* EXTRACTED ENTRIES
____
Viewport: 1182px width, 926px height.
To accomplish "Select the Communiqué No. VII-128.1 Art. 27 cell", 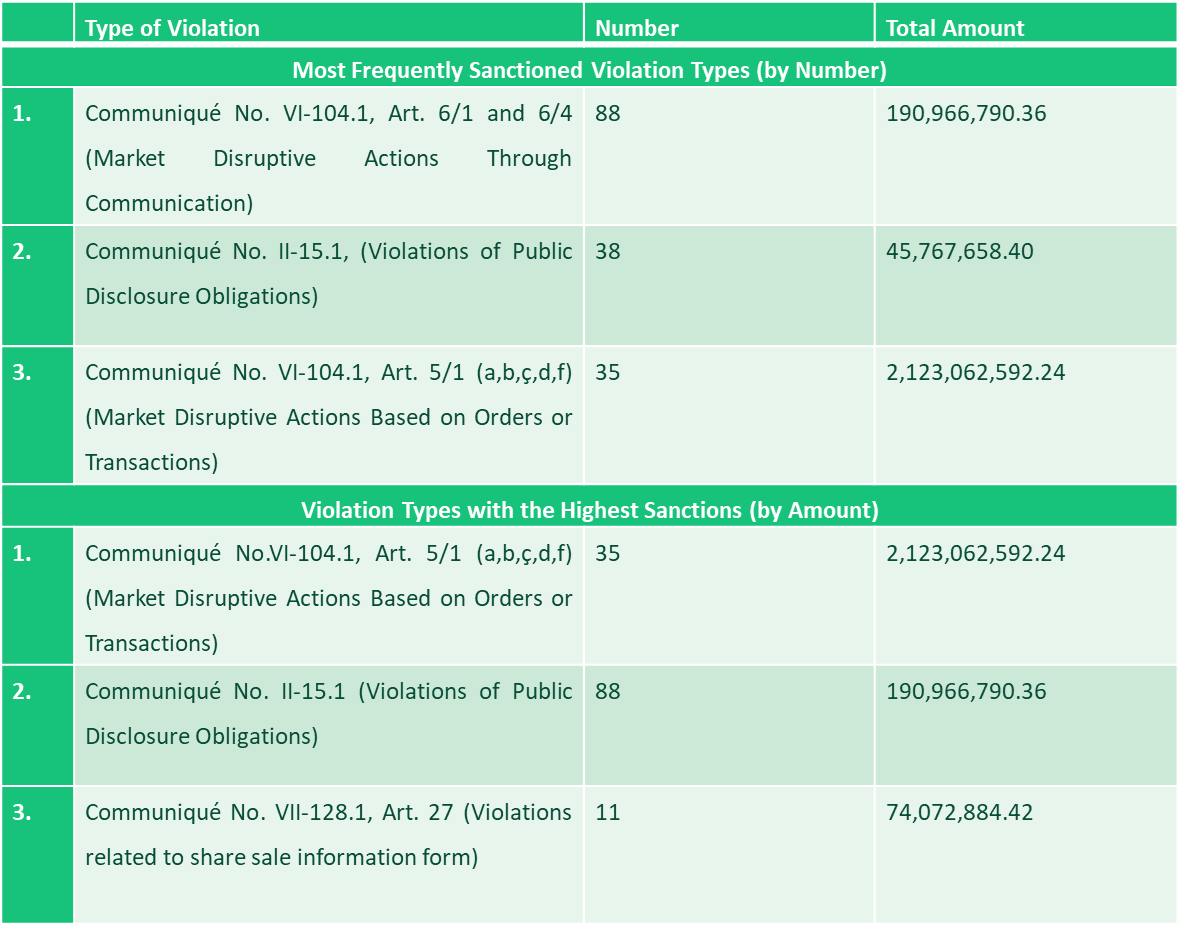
____
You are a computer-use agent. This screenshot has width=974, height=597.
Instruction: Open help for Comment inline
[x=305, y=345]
____
* EXERCISE DETAILS
Lines of the listing above that include the string "height" should each be copied.

* THE ANSWER
Viewport: 1182px width, 926px height.
You are a computer-use agent. This screenshot has width=974, height=597.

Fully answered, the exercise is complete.